Exercise aim -
All lines of the material below that include the string "Viewport" are to be copied.

Input records -
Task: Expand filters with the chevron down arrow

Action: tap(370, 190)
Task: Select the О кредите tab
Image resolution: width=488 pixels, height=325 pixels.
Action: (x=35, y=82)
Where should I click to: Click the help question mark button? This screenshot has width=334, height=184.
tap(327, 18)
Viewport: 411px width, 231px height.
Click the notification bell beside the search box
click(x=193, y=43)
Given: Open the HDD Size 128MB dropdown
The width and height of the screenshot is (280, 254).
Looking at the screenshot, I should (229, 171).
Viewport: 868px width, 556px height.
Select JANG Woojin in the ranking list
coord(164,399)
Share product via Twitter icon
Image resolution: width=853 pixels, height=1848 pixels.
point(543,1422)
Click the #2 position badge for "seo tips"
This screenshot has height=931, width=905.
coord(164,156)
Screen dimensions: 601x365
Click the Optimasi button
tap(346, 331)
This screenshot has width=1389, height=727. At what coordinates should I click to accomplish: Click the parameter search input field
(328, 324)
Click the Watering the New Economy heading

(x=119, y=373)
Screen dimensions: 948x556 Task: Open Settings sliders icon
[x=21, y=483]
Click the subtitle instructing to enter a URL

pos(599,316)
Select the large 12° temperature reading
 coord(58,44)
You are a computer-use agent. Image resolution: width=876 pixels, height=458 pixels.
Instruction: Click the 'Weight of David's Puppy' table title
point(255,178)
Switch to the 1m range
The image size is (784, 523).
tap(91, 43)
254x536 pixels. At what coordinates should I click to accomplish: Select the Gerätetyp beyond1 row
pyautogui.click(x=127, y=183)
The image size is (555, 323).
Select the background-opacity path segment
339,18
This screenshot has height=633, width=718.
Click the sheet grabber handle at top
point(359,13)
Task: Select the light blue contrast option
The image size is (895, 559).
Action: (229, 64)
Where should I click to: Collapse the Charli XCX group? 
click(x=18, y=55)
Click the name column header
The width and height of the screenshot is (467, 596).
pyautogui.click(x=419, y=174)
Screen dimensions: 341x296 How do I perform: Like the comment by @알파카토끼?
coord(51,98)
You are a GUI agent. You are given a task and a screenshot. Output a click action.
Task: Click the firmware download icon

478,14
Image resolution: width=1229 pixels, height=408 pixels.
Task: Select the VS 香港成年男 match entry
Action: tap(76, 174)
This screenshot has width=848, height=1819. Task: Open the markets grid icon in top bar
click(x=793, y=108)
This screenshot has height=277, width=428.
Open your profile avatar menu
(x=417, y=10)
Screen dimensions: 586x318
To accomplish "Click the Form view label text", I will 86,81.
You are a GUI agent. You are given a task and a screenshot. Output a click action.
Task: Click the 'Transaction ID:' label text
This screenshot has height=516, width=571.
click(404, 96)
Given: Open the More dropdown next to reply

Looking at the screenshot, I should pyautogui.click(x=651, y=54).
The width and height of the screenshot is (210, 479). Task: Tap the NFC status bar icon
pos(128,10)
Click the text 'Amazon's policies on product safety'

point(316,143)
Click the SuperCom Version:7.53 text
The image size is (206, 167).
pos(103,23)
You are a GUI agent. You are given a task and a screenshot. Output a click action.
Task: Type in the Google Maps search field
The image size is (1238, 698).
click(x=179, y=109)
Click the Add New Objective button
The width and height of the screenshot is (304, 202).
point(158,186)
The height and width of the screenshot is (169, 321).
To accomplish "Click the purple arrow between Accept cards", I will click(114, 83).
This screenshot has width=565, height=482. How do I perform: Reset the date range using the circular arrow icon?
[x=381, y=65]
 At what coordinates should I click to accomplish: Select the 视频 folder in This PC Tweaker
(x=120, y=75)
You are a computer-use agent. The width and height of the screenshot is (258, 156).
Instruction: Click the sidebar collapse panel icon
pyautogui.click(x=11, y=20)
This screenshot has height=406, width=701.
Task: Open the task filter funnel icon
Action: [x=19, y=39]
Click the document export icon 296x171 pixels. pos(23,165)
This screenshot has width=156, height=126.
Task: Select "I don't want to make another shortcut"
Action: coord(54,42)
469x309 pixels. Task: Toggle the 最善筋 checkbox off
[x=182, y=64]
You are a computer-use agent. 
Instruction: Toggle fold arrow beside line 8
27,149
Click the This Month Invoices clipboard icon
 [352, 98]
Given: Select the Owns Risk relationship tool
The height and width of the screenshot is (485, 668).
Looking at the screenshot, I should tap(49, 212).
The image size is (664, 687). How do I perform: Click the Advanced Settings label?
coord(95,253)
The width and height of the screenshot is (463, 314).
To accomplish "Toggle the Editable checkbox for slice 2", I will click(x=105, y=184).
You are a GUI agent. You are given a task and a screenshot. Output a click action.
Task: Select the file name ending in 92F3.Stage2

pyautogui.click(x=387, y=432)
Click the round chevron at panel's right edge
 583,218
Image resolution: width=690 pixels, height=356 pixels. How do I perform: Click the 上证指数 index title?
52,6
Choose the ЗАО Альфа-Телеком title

Your solution -
Viewport: 411px width, 231px height.
Viewport: 868px width, 556px height.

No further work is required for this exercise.